Stored items:
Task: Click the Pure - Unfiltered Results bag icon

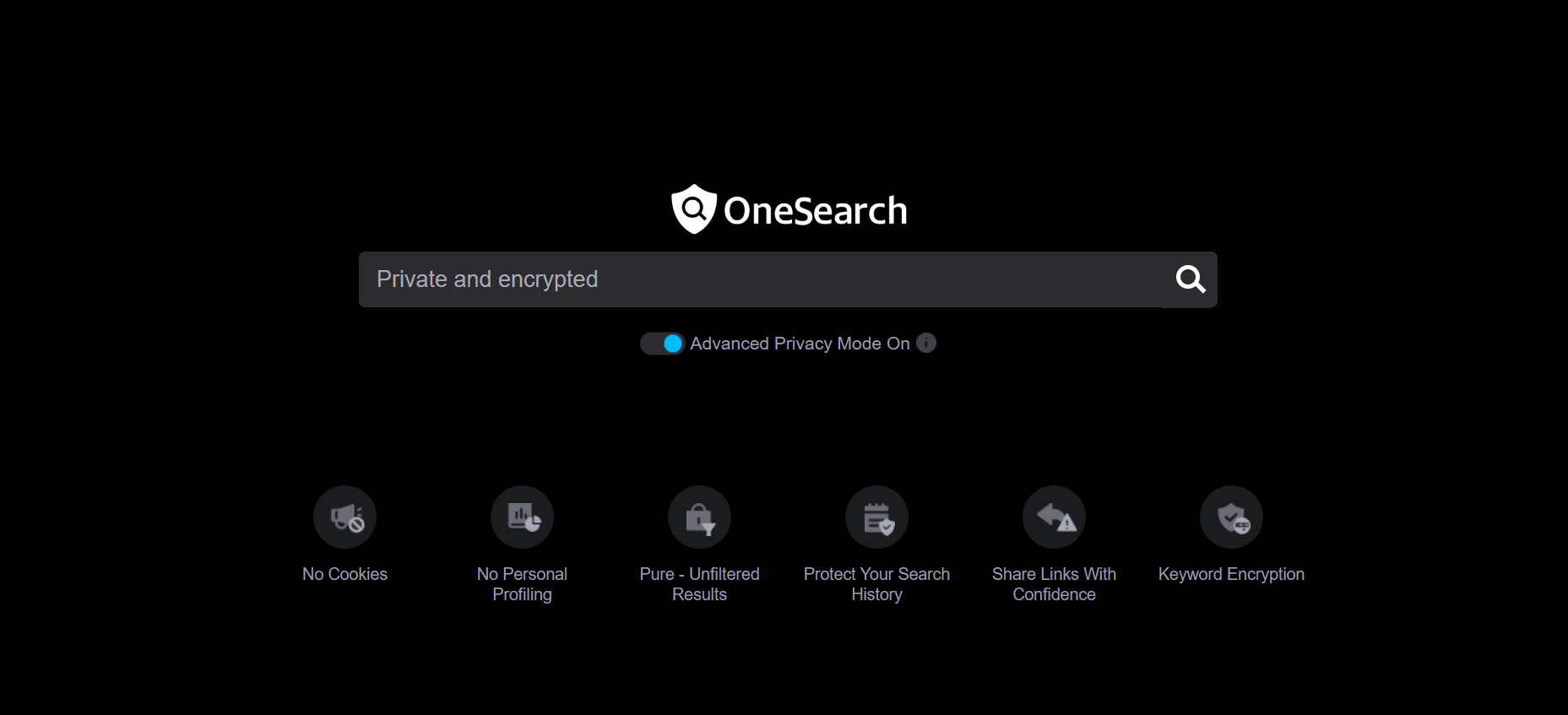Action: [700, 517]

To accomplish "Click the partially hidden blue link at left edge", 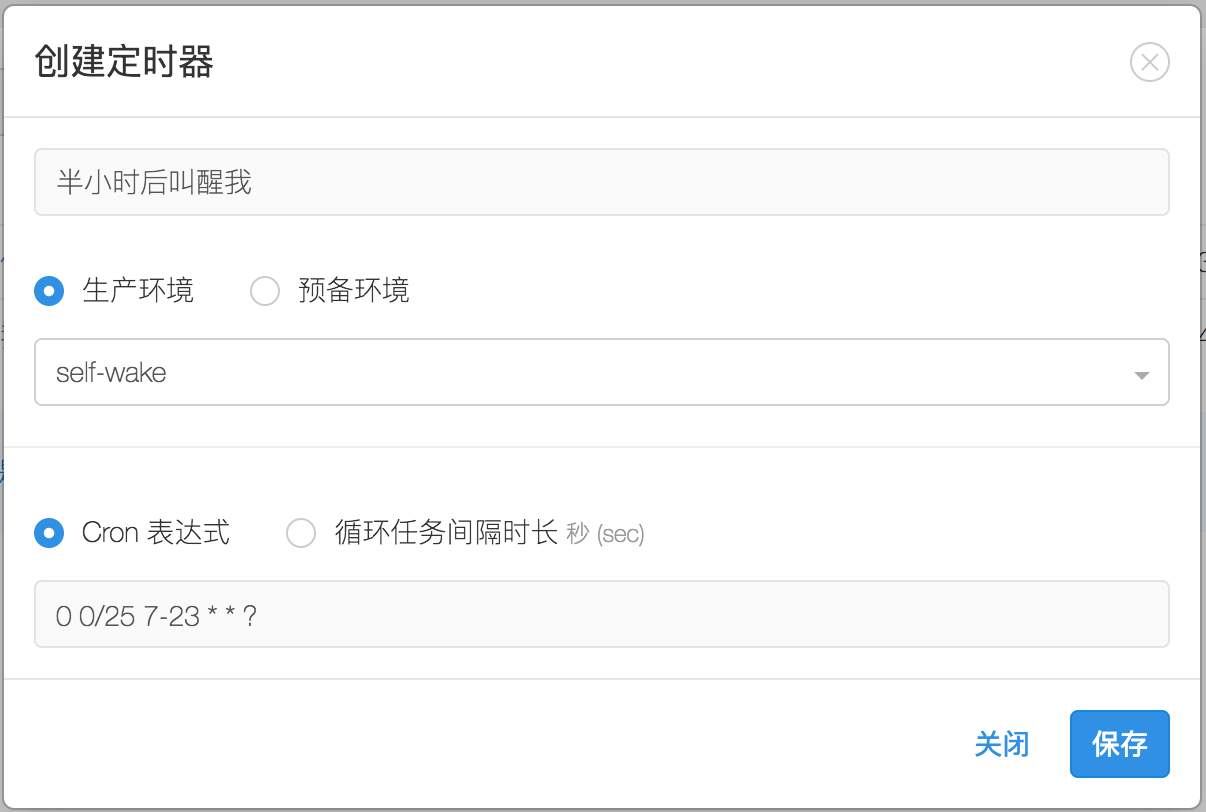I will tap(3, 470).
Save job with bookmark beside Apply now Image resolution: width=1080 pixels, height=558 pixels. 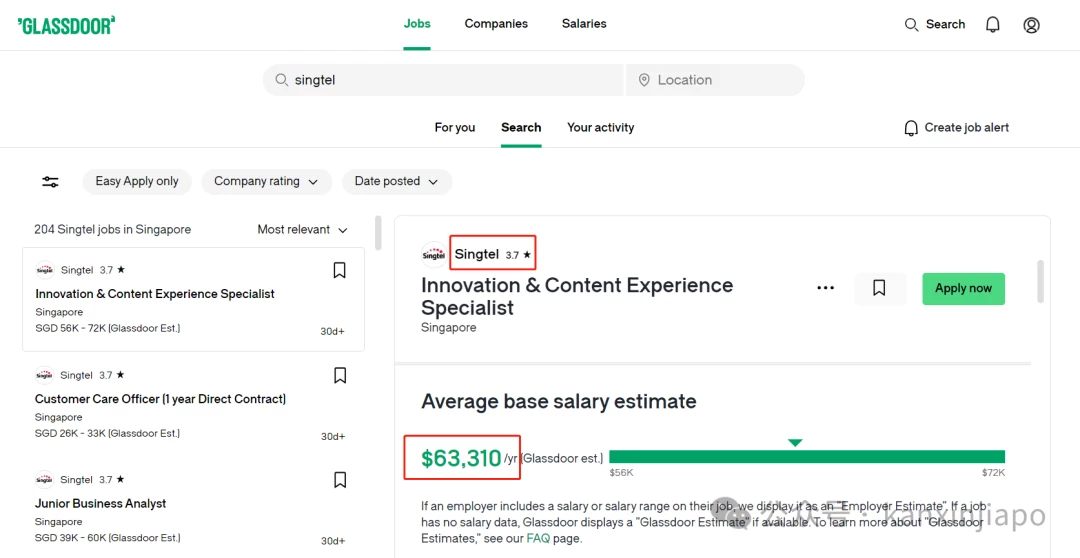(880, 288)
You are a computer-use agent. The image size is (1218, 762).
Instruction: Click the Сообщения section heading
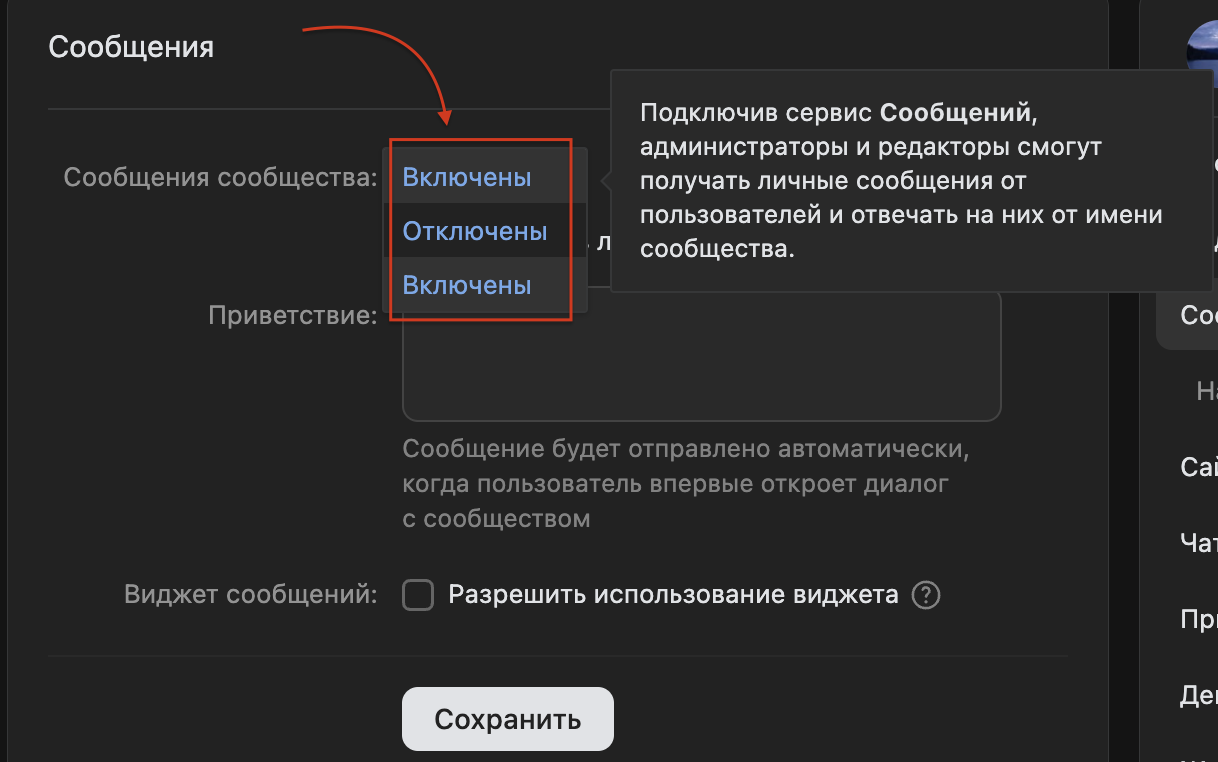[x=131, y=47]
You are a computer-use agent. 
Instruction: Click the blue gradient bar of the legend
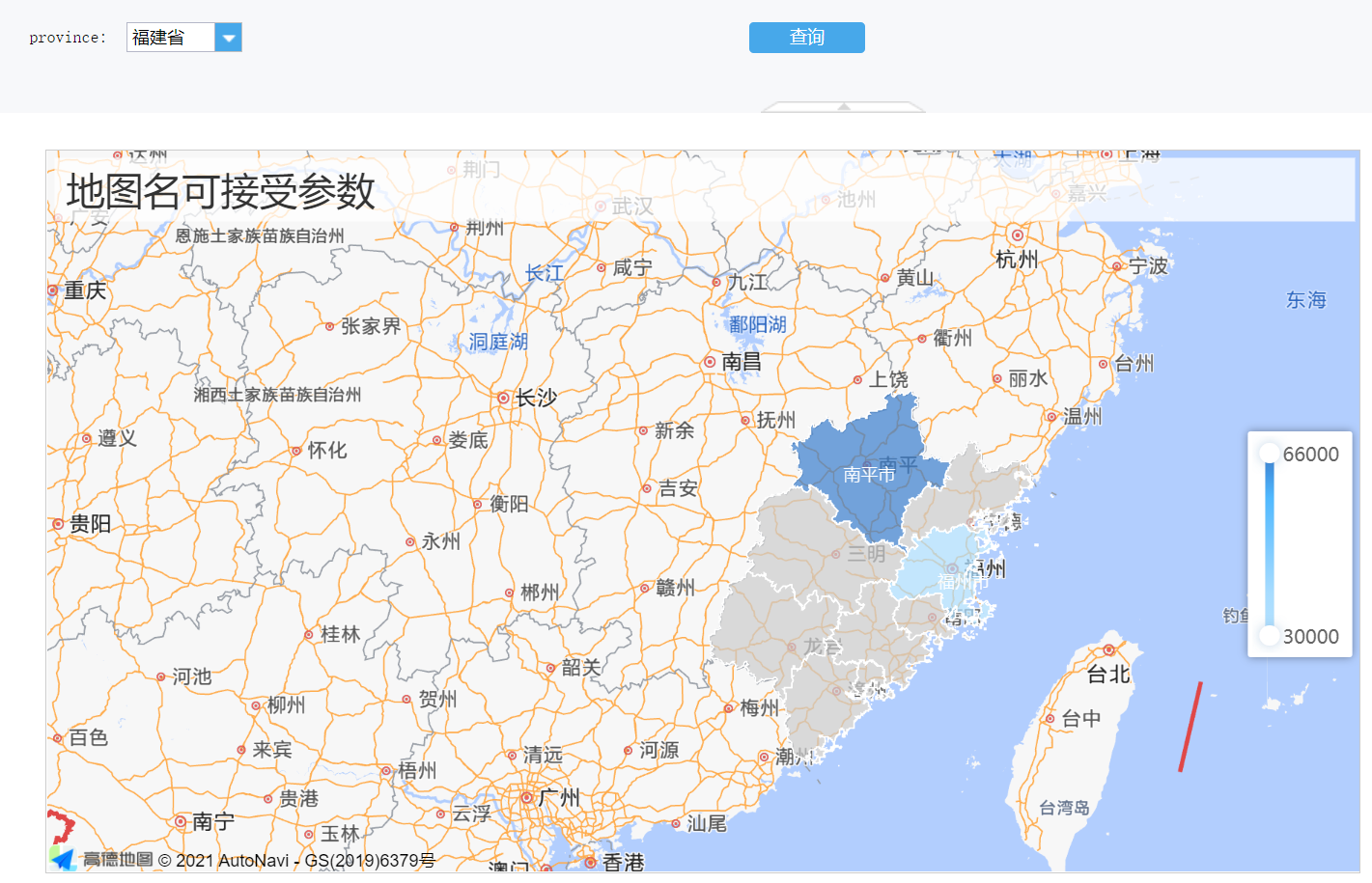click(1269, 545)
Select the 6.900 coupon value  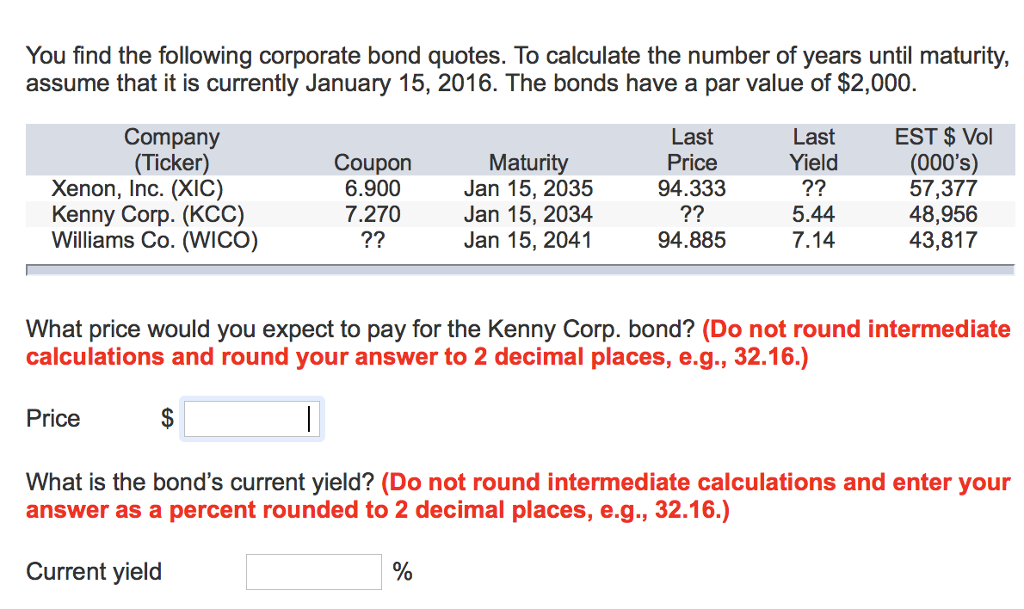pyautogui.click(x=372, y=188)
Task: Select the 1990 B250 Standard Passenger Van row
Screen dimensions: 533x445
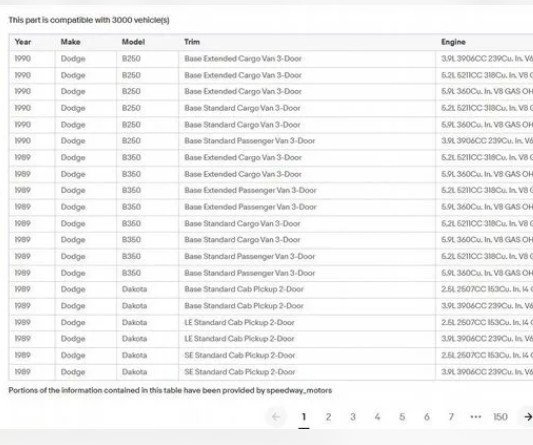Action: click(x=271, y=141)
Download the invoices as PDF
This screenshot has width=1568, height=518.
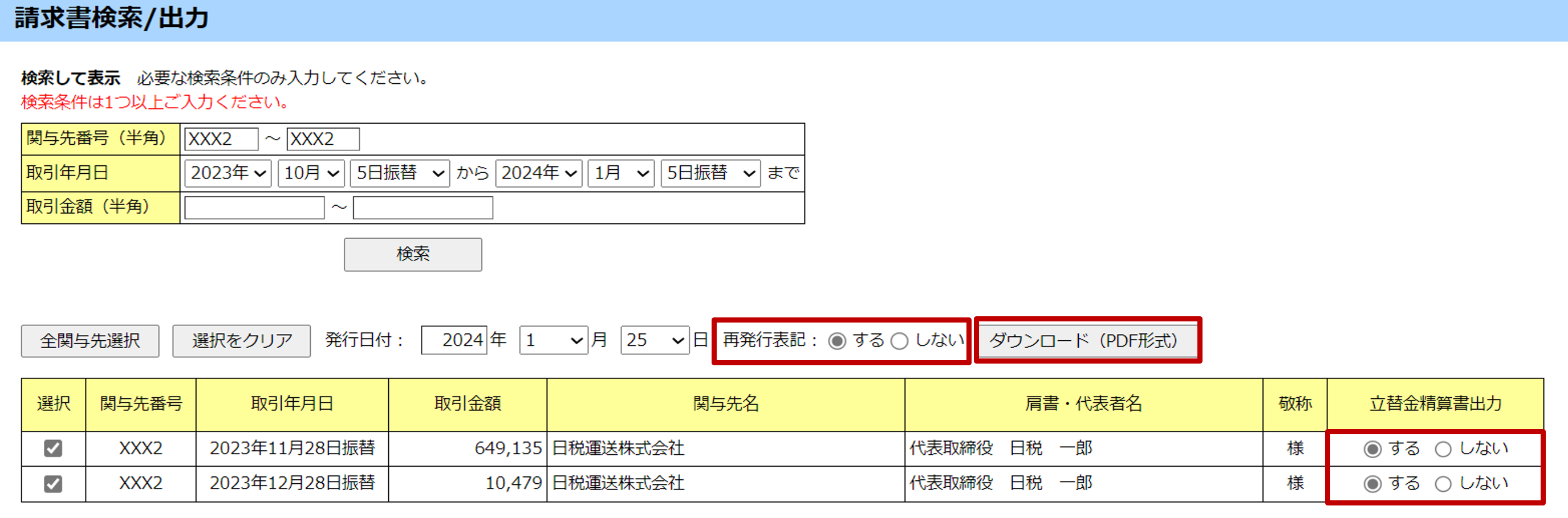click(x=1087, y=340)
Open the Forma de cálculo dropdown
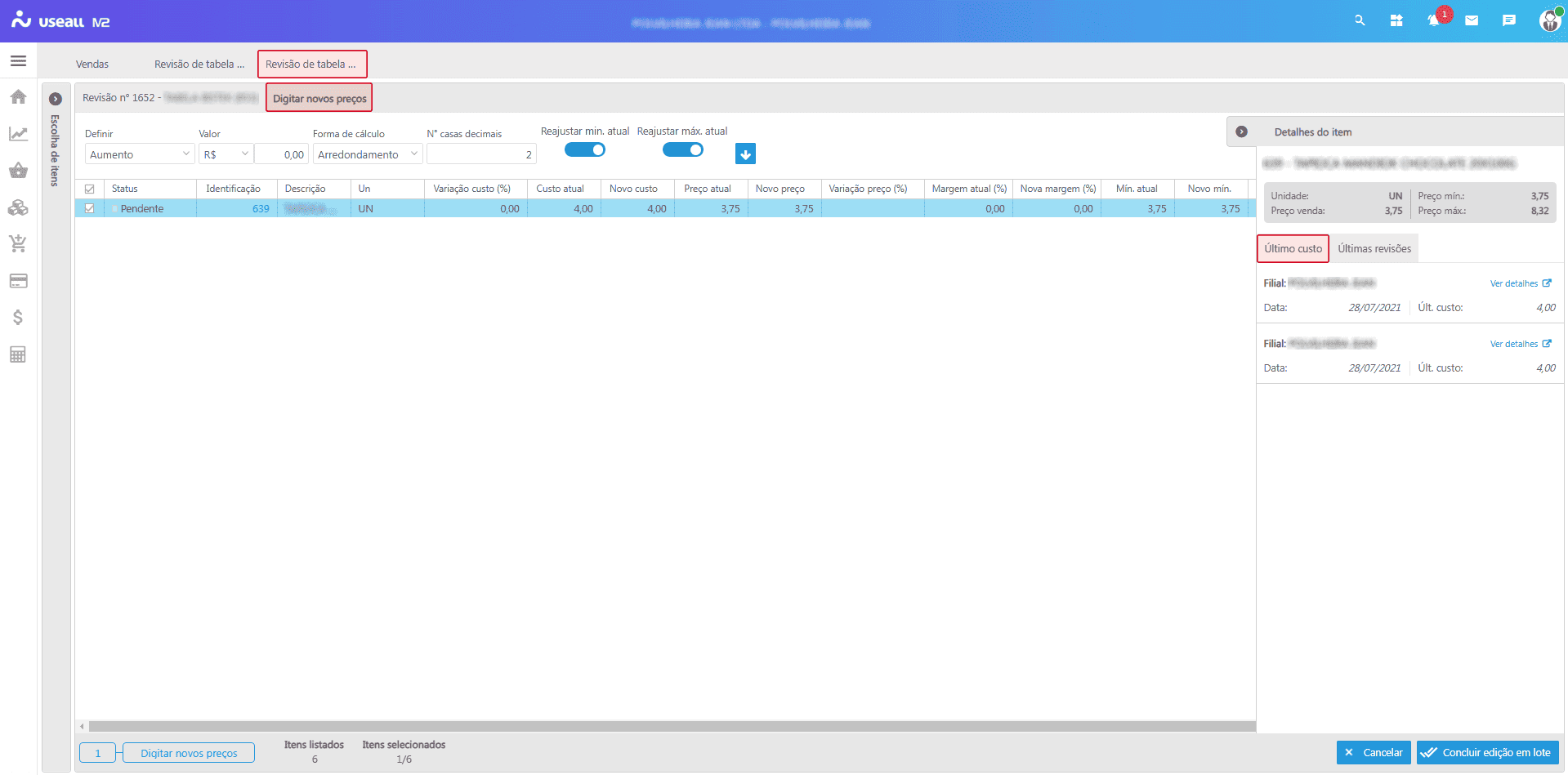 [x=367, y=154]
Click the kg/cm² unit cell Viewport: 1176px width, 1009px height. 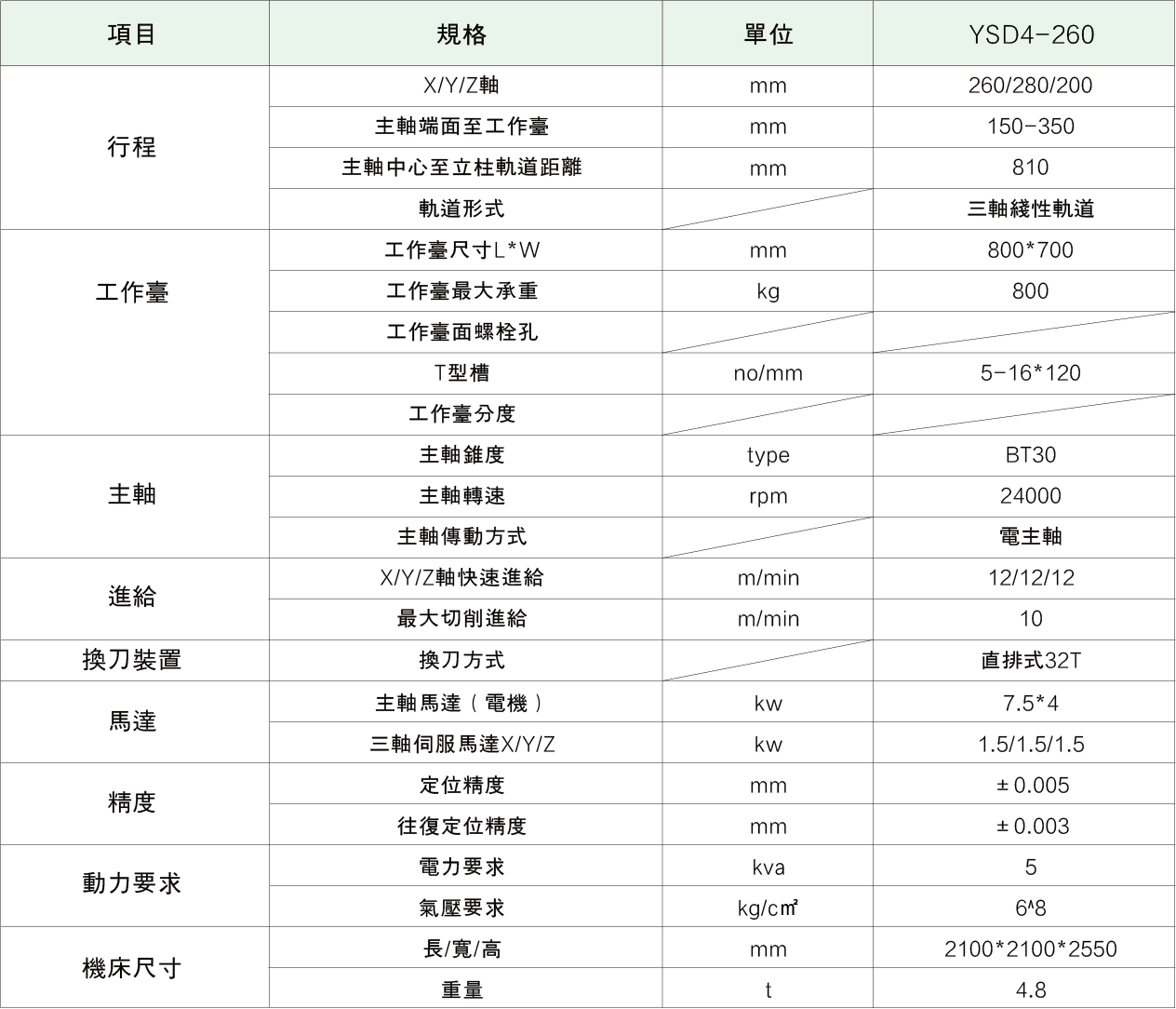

**Task objective:** The answer consists of the lines from the one holding "Open the Forma de cálculo dropdown" to the end of the records, inclusive, restated exactly and without pictures.

**Answer box:**
Open the Forma de cálculo dropdown
 [x=367, y=154]
Click the kg/cm² unit cell Viewport: 1176px width, 1009px height. 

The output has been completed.